Inhaled corticosteroids are recommended as first-line therapy for children with persistent asthma; however, specific patient characteristics may modify the treatment response.
[Photo: Dr. Joe Gerald]
A study led by Dr. Joe Gerald, assistant professor at the University of Arizona Mel and Enid Zuckerman College of Public Health found that children with mild persistent asthma who have markers of atopic asthma or who have greater asthma burden may obtain greater benefit from beclomethasone therapy than those without such markers. The study was published recently in the Journal of Allergy and Clinical Immunology: In Practice.
The researchers looked at demographic, clinical and physiologic characteristics that may modify the inhaled corticosteroid treatment response among children enrolled in the Treating Children to Prevent Exacerbations of Asthma (TREXA) trial.
Children aged 6 to 18 years with mild persistent asthma were randomized to 44 weeks of combined, daily, or rescue treatment with an inhaled cortiocosteroid or placebo treatment. Daily treatment consisted of 40 μg of beclomethasone twice daily. Rescue treatment consisted of 40 μg of beclomethasone accompanying each symptom-driven albuterol actuation. Combined treatment consisted of both. Outcomes included time to first exacerbation and proportion of asthma control days.

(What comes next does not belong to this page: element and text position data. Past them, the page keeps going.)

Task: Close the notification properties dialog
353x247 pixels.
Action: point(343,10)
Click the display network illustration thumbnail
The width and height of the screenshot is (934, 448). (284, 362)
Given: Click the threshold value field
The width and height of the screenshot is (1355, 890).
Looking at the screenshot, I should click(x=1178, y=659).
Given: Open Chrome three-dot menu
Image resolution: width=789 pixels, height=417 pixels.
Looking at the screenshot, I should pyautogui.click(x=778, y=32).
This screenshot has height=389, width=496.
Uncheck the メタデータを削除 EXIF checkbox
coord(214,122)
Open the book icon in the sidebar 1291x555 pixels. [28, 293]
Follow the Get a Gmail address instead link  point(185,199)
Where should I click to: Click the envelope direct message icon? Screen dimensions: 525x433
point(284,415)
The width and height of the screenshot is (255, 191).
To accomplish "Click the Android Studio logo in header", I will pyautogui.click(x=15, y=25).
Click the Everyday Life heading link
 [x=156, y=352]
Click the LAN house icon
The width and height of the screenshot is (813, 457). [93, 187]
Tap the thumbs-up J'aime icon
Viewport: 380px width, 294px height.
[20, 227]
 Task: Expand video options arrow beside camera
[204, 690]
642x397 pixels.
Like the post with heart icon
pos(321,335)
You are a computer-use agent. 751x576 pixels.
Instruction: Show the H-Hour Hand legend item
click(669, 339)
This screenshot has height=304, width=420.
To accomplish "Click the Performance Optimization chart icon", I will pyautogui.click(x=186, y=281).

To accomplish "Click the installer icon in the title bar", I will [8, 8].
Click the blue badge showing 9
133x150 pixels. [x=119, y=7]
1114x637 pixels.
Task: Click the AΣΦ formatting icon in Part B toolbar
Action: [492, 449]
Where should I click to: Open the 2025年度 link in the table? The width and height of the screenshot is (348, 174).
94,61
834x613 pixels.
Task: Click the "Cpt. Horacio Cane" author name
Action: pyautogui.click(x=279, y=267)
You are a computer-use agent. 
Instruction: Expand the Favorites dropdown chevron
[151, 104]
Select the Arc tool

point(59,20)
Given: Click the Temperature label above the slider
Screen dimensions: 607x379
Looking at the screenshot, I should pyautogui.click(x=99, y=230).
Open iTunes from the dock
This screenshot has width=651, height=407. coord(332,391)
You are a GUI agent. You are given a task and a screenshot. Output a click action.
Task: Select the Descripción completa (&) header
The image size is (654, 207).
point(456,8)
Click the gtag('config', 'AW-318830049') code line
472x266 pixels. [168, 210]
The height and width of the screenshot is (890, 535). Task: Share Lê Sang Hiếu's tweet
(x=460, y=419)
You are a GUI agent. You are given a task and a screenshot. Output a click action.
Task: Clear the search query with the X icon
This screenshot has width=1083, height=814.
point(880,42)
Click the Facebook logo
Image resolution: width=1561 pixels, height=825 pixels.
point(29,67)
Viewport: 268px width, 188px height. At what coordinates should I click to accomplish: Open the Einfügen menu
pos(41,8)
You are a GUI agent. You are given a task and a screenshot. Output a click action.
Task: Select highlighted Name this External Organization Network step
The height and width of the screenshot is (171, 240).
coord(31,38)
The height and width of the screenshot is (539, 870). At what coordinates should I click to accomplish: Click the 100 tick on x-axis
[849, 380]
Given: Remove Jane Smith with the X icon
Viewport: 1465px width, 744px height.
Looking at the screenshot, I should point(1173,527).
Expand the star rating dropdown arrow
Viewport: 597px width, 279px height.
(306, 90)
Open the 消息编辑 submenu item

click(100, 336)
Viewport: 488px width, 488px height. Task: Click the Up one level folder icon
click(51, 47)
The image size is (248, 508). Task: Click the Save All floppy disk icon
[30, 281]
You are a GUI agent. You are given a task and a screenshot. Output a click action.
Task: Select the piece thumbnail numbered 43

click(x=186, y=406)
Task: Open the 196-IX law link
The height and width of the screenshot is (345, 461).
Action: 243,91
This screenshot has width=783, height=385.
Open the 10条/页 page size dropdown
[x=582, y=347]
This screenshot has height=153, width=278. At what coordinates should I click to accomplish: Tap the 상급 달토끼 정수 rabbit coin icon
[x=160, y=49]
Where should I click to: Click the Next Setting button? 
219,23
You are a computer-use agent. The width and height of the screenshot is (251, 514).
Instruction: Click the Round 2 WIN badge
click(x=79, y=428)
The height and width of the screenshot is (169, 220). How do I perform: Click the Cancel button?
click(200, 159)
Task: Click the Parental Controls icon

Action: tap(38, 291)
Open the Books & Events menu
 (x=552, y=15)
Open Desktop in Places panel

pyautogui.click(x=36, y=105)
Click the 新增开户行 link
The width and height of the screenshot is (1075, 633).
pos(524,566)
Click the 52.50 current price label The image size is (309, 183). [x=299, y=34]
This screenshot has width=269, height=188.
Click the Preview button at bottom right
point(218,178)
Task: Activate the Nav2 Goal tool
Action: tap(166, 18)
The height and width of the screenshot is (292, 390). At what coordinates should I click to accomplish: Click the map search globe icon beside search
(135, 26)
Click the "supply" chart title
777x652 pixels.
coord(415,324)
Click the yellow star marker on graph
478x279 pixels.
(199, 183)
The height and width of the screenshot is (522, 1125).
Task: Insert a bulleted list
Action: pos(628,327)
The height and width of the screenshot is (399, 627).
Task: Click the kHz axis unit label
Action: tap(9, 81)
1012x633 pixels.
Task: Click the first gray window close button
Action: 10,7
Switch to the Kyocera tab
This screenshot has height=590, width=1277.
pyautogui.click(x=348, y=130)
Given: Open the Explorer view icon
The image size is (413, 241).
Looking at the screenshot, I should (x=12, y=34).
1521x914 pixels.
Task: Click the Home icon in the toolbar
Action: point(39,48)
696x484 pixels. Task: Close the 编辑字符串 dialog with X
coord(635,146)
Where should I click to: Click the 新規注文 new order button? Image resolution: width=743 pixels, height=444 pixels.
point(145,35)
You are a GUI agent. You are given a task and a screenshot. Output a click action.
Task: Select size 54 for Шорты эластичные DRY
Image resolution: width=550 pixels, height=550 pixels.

Fourteen baseline characteristics were selected for interaction testing on the basis of their clinical relevance.
Two hundred eighty-eight children were randomized. Seventy-five percent were White, and 55 percent were male. As measured by time to first exacerbation, four characteristics identified children who received greater benefit from treatment: non-Hispanic ethnicity, positive aeroallergen skin test result, serum immunoglobulin E level of 350 K/μL or more, and history of oral corticosteroid use in the year before enrollment. As measured by asthma control days, 4 characteristics identified children who received greater benefit from treatment: male sex, positive aeroallergen skin test result, serum immunoglobulin E level of 350 K/μL or more, and incomplete run-in asthma control.
When parents and physicians must decide when inhaled corticosteroids are needed, they can be most confident that children will benefit when there is a history of significant allergies, when asthma-specific antibodies are present in the blood, or when asthma symptoms are frequent or severe. Nevertheless, treatment should never be withheld simply because these markers are absent. Instead, parents and physicians should consider each child’s unique situation and decide when treatment is likely to improve the child’s ability to breathe well, participate fully in all of life’s activities, and reduce their risk of an asthma attack. Additional study is needed to confirm whether these markers can guide individualized therapy.